You’re absolutely right – I was WAY overcomplicating this. With a fresh look at it, all I needed to do to adapt the solution you provided was to create one more variable to calculate the first date for each action, and then wrap the RETURN expression in a CALCULATE ( IF ( ) ) to handle the first date issue and any subsequent blank dates.

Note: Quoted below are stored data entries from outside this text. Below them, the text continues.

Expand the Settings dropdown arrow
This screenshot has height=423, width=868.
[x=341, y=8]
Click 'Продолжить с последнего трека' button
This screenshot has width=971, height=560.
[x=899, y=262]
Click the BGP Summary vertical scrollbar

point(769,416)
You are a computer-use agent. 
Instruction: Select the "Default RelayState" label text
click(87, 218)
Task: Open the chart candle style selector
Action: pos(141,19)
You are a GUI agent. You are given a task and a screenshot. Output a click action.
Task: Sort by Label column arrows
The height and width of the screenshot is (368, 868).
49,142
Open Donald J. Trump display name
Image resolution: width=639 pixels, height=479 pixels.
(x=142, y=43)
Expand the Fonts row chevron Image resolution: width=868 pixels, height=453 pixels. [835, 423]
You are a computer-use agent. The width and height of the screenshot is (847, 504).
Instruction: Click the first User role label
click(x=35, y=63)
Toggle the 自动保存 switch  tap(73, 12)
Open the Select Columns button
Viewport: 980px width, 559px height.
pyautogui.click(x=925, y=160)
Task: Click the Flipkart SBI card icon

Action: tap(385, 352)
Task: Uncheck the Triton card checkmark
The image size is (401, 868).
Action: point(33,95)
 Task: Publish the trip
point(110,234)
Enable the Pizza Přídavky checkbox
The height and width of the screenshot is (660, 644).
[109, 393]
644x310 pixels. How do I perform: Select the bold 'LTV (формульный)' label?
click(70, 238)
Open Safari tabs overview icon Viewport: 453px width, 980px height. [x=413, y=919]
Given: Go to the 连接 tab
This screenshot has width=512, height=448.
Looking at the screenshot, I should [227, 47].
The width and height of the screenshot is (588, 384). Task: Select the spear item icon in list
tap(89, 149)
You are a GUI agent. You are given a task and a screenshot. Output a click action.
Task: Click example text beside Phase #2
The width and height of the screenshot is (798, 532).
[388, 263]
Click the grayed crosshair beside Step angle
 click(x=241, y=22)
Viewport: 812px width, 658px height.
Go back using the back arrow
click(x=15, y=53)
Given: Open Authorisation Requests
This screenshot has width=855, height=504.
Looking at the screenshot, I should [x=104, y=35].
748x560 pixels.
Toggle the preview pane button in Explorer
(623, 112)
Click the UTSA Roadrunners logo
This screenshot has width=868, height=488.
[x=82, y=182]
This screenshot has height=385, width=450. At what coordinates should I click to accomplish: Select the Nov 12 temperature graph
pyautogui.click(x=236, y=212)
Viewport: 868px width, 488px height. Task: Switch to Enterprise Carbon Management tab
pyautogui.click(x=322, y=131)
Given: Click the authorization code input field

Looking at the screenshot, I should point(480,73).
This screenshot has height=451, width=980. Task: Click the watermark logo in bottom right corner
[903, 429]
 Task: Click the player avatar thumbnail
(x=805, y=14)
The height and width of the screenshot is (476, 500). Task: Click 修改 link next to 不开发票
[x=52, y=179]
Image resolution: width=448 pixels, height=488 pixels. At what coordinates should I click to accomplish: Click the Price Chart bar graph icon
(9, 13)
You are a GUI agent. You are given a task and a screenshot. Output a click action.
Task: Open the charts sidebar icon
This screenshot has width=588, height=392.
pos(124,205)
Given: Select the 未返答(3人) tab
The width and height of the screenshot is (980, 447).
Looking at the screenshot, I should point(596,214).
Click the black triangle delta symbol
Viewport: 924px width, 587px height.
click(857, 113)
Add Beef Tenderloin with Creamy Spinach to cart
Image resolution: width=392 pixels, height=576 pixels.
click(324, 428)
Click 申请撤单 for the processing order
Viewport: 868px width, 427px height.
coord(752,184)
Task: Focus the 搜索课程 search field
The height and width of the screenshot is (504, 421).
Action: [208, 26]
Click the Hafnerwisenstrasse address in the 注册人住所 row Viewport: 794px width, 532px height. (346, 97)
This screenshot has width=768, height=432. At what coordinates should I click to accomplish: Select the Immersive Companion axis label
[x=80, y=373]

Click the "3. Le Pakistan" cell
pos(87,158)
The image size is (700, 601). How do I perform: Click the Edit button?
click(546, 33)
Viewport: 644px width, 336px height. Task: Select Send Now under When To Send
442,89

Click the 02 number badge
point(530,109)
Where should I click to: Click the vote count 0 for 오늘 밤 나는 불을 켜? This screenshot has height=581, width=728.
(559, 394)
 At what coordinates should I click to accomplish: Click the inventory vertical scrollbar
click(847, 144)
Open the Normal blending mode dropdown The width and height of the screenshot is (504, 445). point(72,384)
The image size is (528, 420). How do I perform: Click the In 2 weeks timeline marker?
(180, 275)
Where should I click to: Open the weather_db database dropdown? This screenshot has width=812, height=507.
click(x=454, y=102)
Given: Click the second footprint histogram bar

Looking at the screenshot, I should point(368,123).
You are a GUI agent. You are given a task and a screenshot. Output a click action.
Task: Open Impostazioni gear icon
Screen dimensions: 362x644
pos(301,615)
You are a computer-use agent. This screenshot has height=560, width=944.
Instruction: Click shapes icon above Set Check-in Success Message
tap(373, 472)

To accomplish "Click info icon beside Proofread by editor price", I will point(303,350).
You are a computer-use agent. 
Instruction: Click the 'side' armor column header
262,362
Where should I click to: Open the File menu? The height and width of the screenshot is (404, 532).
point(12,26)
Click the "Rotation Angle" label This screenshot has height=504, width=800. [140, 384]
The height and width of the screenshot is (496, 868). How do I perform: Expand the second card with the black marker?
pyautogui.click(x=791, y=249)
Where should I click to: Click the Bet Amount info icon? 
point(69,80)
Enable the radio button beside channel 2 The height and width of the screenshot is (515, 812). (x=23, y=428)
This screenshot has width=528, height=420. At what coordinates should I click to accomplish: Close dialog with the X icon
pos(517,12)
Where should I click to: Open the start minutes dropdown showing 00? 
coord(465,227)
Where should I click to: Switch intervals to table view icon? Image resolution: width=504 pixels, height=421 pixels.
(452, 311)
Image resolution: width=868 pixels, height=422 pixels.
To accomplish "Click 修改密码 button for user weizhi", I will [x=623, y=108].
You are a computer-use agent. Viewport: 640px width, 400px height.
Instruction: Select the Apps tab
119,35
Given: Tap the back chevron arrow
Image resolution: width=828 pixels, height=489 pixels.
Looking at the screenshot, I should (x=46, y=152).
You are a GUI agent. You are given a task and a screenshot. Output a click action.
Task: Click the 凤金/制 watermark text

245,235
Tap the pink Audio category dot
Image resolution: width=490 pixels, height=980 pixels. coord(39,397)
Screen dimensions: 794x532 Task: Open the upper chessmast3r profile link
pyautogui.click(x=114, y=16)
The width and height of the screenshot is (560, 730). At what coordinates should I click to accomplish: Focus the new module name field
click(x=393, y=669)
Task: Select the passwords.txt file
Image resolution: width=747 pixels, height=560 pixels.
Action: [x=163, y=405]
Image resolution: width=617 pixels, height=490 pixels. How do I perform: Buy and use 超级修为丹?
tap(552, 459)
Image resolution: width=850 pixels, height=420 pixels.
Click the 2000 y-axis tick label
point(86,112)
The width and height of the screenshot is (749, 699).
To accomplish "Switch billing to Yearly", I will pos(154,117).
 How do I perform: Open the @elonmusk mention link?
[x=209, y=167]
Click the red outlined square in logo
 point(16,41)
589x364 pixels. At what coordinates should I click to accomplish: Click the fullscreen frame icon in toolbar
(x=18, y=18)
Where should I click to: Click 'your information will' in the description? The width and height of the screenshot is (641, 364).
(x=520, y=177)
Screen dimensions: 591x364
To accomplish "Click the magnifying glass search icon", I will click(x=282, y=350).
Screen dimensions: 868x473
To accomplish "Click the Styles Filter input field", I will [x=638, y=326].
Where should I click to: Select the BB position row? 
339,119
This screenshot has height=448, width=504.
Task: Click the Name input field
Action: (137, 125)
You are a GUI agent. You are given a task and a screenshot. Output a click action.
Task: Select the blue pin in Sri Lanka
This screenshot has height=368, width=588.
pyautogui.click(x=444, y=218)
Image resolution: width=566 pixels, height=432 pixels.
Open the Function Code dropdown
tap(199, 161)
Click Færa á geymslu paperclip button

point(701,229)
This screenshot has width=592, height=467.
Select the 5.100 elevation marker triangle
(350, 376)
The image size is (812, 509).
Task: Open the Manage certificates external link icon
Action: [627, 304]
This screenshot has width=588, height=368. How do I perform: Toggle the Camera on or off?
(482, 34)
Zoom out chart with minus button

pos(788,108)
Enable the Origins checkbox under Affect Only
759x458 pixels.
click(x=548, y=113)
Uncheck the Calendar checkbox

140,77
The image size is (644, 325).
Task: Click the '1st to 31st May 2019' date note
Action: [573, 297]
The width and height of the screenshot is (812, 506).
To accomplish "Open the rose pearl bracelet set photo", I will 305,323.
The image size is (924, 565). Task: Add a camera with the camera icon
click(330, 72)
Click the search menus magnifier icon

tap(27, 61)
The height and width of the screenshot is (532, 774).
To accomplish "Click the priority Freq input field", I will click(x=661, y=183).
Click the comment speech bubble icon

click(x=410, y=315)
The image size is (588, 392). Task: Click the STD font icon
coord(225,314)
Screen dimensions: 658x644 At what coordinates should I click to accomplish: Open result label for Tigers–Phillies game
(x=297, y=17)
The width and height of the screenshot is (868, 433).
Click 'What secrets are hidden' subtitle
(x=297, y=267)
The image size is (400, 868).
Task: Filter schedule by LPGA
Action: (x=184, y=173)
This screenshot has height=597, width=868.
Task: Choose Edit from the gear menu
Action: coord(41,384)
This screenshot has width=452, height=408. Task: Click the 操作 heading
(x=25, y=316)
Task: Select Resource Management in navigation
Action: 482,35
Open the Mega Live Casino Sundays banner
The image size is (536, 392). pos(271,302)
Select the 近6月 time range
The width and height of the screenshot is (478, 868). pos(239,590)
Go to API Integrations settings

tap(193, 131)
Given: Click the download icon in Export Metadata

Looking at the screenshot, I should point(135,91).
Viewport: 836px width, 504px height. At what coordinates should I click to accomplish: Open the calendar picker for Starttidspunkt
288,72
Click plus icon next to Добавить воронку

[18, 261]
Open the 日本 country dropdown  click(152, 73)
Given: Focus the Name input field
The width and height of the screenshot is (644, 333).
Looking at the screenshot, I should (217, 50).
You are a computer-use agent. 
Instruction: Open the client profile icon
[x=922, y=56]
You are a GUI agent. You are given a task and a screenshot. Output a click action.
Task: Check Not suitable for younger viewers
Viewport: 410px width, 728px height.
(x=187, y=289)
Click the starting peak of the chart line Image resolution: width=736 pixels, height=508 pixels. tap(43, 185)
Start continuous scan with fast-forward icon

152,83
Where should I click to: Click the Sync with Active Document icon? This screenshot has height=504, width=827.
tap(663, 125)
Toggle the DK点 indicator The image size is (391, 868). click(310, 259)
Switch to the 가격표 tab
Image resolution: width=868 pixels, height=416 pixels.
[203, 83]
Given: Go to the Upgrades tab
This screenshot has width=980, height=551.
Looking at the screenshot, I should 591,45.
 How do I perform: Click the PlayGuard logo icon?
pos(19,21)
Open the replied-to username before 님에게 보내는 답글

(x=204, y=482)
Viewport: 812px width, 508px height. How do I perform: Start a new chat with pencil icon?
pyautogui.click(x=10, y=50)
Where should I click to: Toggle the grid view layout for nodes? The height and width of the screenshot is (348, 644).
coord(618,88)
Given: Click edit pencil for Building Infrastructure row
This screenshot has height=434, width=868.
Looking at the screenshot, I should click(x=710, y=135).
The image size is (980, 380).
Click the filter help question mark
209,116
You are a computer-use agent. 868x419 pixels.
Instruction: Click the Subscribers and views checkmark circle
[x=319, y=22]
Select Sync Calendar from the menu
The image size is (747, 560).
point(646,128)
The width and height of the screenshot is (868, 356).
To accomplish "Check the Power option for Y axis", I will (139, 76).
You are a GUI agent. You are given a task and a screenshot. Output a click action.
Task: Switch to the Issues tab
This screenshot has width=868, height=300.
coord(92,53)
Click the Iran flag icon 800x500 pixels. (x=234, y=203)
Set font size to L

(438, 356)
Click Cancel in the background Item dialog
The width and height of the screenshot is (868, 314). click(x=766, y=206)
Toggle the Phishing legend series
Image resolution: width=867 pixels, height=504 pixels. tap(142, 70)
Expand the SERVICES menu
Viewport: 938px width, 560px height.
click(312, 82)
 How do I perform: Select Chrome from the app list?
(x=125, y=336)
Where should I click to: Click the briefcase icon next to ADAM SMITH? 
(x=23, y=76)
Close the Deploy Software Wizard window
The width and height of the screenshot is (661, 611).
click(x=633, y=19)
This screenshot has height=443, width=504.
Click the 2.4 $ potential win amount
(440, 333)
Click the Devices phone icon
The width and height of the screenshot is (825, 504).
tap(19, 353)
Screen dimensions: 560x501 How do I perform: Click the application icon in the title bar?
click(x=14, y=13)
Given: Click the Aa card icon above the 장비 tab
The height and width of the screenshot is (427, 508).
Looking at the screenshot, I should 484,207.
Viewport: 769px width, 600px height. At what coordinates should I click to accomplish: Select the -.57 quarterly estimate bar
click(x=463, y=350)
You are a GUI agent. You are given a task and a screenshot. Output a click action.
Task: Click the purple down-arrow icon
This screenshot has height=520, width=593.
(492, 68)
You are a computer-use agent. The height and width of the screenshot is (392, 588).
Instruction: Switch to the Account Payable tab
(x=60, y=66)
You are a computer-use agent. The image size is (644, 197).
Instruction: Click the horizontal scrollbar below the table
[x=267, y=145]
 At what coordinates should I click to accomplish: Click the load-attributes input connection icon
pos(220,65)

Greatly appreciate your expertise and willingness to work through this with me. I’ve learned a ton through this process, and will be able to reuse this measure repeatedly across a lot of different models that deal with sequential process data.

Here’s the final measure:

``````DaysBetweenProcessSteps =
VAR FirstOverallDate =
CALCULATE (
MIN ( FactHrActionsStatus[ProcessStepCompletionDate] ),
ALLEXCEPT ( FactHrActionsStatus, FactHrActionsStatus[HrActionID] )
)
VAR IndexNum =
MAX ( FactHrActionsStatus[ProcessStepIndex] )
VAR PreviousIndexNum =
CALCULATE (
MAX ( FactHrActionsStatus[ProcessStepIndex] ),
FILTER (
ALLSELECTED ( FactHrActionsStatus ),
FactHrActionsStatus[ProcessStepIndex] < IndexNum
)
)
VAR CurrentDate =
VALUE ( ( SELECTEDVALUE ( FactHrActionsStatus[ProcessStepCompletionDate] ) ) )
VAR PriorDate =
VALUE (
(
CALCULATE (
SELECTEDVALUE ( FactHrActionsStatus[ProcessStepCompletionDate] ),
FILTER (
ALL ( FactHrActionsStatus ),
FactHrActionsStatus[ProcessStepIndex] = PreviousIndexNum
)
)
)
)
RETURN
CALCULATE (
IF (
MIN ( FactHrActionsStatus[ProcessStepCompletionDate] ) = FirstOverallDate,
1,
IF (
SELECTEDVALUE ( FactHrActionsStatus[ProcessStepCompletionDate] ) = BLANK (),
0,
CurrentDate - PriorDate
)
),
FactHrActionsStatus[HrActionID]
)
``````

Thanks again!
Brian

That’s great

Sam

Hi,
I tried to apply this pattern to my case but I couldn’t make it.
I have to create a measure (a column would fit but the source is about 1M of rows) that calculate the difference in seconds between the activities of the same change case.
Summing up the gaps durations of a single case change would give the duration of the case.
The duration of cases with a single activity is zero.
Thanks for your assistance and help

Roberto

elapsed.xlsx (169.2 KB)

Hi,
I had to use ALLEXCEPT to filter out all but Change ID

Any suggestion is very welcome

Thanks

Roberto

Elapsed correct:=VAR
CurrentPurchaseDate = MAX(changes[Activity timestamp])
VAR
PriorMaxDate = CALCULATE( MAX(changes[Activity timestamp]), FILTER( ALLEXCEPT(changes, changes[Change ID]), changes[Activity timestamp] < CurrentPurchaseDate ) )
VAR
FirstOverallDate = CALCULATE( MIN(changes[Activity timestamp] ), ALLEXCEPT( changes, changes[Change ID] ) )
RETURN

``````IF( MIN(changes[Activity timestamp]) = FirstOverallDate,    0,    DATEDIFF( PriorMaxDate ,CurrentPurchaseDate,SECOND))
``````

elapsed.xlsx (169.4 KB)

Not sure if you have seen this video here, but it also details how to do this.

Thanks
Sam

Hi.
My solution worked on a limited number of rows, but when I try to use it on 800,000 records it simply hangs.
Trying to use the pattern with Index I realized that in Excel SELECTEDVALUE does not exist. is there any other way?

Thanks

Roberto

This does do some heavy computation, so for something of that size it could run a bit slow. This is unfortunately the reality sometimes.

There may be some further optimization but will depend on you data model and data.

Regarding an alternative to SELECTEDVALUE

Try IS( HASONEVALUE( column), VALUES( column ), BLANK )

…something like this will return the same thing.